On the other hand, the fact that models get amazing translation capabilities just from training on different languages (seriously, if you are doing any kind of automated translation, do yourself a favor and try GPT-4) implies that there is a "there" there and the Universal Grammar people are probably correct. We just haven't figured out the specifics. Perhaps we will by doing "brain surgery" on those models, eventually.

The "other direction" was abandoned because it doesn't work well. Grammar isn't how language works, it's just useful fiction. There's plenty of language modelling in the weights of the trained model and that's much more robust than anything humans could cook up.
> Me: Be developer reading software documentation.

> itdoesntwork.jpg

Grammar isn't how language works, it's just useful fiction.

No* they are text continuations.

Given a string of text, what's the most likely text to come next.

You /could/ rewrite input text to be more logical, but what you'd actually want to do is rewrite input text to be the text most likely to come immediately before a right answer if the right answer were in print.

* Unless you mean inside the model itself. For that, we're still learning what they're doing.

No - that’s the beauty of it. The “computing stack” as taught in Computer Organization courses since time immemorial just got a new layer, imo: prose. The whole utility of these models is that they operate in the same fuzzy, contradictory, perspective-dependent epistemic space that humans do.

Phrasing it like that, it sounds like the stack has become analog -> digital -> analog, in a way…

No, they're a "next character" predictor - like a really fancy version of the auto-complete on your phone - and when you feed it in a bunch of characters (eg. a prompt), you're basically pre-selecting a chunk of the prediction. So to get multiple characters out, you literally loop through this process one character at a time.

I think this is a perfect example of why these things are confusing for people. People assume there's some level of "intelligence" in them, but they're just extremely advanced "forecasting" tools.

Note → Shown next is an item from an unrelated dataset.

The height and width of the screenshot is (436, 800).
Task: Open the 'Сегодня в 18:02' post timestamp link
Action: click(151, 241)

That said, newer models get some smarts where they can output "hidden" python code which will get run, and the result will get injecting into the response (eg. for graphs, math, web lookups, etc).

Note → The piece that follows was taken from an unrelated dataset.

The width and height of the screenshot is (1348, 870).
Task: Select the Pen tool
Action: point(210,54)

How do you know you’re not an extremely advanced forecasting tool?
If you're trying to claim that humans are just advanced LLMs, then say it and justify it. Edgy quips are a cop out and not a respectful way to participate in technical discussions.
I am definitely not making this claim. I was replying to this:

> People assume there's some level of "intelligence" in them, but they're just extremely advanced "forecasting" tools.

My question wasn't meant as a quip. Rather it was literal-- how do you know your intelligence capabilities aren't "just extremely advanced forecasting"? We don't know for sure, and the answer is far from obvious. That doesn't mean humans are advanced LLMs-- we feel emotions, for instance. My comment was restricted to intelligence specifically.

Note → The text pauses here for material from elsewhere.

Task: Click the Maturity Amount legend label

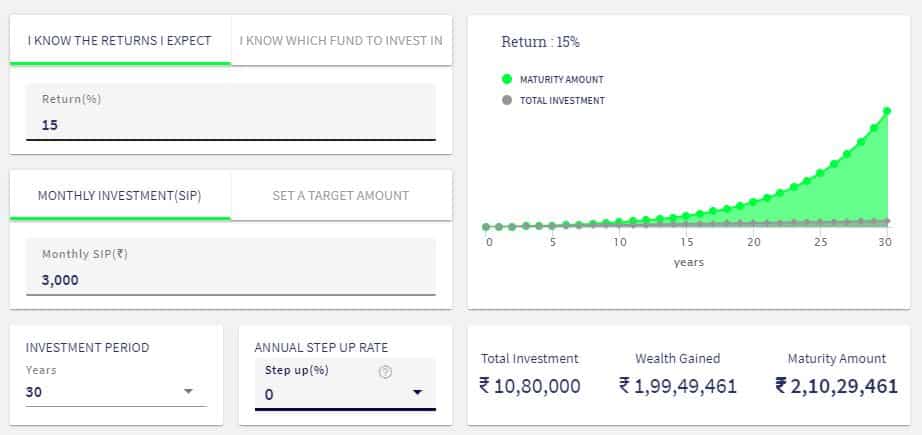Action: (562, 79)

You can make a human do the same task as an LLM: given what you've received (or written) so far, output one character. You would be totally capable of intelligent communication like this (it's pretty much how I'm talking to you now), so just the method of generating characters isn't proof of whether you're intelligent or not, and it doesn't invalidate LLMs either.

This "LLMs are just fancy autocomplete so they're not intelligent" is just as bad an argument as saying "LLMs communicate with text instead of making noises by flapping their tongues so they're not intelligent". Sufficiently advanced autocomplete is indistinguishable from intelligence.

The question isn't whether LLMs can simulate human intelligence, I think that is well-established. Many aspects of human nature are a mystery, but a technology that by design produces random outputs based on a seed number does not meet the criteria of human intelligence.
Why? People also produce somewhat random outputs, so?